● About this task:
The output should be exactly the lines from the one containing "Where should I click to: Insert" through the last line of the records, and only those.

Records contained in a dataset
::::::::

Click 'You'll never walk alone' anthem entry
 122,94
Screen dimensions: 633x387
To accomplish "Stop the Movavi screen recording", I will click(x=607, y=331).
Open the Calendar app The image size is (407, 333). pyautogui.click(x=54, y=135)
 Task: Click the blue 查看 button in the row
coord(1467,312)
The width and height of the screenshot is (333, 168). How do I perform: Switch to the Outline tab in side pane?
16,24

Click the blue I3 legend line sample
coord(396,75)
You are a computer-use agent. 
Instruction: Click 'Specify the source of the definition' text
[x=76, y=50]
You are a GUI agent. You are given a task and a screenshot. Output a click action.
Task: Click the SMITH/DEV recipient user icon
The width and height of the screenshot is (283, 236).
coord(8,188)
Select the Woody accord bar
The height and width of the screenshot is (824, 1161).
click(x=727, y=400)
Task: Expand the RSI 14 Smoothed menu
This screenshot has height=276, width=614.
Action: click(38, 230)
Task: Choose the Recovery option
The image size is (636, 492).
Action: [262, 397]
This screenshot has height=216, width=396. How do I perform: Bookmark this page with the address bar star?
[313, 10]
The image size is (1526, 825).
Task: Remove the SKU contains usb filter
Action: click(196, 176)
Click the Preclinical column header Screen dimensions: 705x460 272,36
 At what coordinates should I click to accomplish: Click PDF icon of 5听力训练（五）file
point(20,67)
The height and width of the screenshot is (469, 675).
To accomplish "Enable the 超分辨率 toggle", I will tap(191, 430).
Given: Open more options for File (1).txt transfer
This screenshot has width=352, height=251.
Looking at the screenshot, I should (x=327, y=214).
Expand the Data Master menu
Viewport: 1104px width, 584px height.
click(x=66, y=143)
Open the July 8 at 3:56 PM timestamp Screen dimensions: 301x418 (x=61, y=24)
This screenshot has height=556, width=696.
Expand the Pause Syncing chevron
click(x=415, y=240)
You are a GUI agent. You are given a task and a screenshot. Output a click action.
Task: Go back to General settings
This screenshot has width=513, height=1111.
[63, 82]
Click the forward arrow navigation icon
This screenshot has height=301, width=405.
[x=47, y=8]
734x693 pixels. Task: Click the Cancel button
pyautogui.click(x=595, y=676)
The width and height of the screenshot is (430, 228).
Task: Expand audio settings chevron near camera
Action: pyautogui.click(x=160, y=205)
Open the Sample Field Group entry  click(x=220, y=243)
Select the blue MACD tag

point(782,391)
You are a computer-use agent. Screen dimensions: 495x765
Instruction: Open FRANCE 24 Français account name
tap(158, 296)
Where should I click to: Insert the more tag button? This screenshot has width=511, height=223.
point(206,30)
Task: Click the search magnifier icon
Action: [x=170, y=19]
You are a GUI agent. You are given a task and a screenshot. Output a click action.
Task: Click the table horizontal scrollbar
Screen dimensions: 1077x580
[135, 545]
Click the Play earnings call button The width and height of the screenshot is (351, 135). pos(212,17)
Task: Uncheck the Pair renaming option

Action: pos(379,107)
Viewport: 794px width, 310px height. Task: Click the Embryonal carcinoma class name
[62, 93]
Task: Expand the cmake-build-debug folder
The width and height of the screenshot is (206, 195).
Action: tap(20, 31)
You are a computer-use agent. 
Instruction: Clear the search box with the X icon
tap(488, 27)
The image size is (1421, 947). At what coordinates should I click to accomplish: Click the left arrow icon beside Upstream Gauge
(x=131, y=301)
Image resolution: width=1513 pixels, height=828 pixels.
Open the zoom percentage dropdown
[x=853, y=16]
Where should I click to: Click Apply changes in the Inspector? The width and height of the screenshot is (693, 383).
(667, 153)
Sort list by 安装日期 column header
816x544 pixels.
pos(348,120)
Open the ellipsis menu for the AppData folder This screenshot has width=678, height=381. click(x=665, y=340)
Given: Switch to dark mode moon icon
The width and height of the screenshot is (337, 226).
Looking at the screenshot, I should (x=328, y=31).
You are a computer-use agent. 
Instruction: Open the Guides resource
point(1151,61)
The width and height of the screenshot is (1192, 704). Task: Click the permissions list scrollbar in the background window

::::::::

● Response to the exercise:
Where should I click to: Insert the more tag button? This screenshot has width=511, height=223.
point(206,30)
Task: Click the search magnifier icon
Action: [x=170, y=19]
You are a GUI agent. You are given a task and a screenshot. Output a click action.
Task: Click the table horizontal scrollbar
Screen dimensions: 1077x580
[135, 545]
Click the Play earnings call button The width and height of the screenshot is (351, 135). pos(212,17)
Task: Uncheck the Pair renaming option

Action: pos(379,107)
Viewport: 794px width, 310px height. Task: Click the Embryonal carcinoma class name
[62, 93]
Task: Expand the cmake-build-debug folder
The width and height of the screenshot is (206, 195).
Action: tap(20, 31)
You are a computer-use agent. 
Instruction: Clear the search box with the X icon
tap(488, 27)
The image size is (1421, 947). At what coordinates should I click to accomplish: Click the left arrow icon beside Upstream Gauge
(x=131, y=301)
Image resolution: width=1513 pixels, height=828 pixels.
Open the zoom percentage dropdown
[x=853, y=16]
Where should I click to: Click Apply changes in the Inspector? The width and height of the screenshot is (693, 383).
(667, 153)
Sort list by 安装日期 column header
816x544 pixels.
pos(348,120)
Open the ellipsis menu for the AppData folder This screenshot has width=678, height=381. click(x=665, y=340)
Given: Switch to dark mode moon icon
The width and height of the screenshot is (337, 226).
Looking at the screenshot, I should (x=328, y=31).
You are a computer-use agent. 
Instruction: Open the Guides resource
point(1151,61)
The width and height of the screenshot is (1192, 704). Task: Click the permissions list scrollbar in the background window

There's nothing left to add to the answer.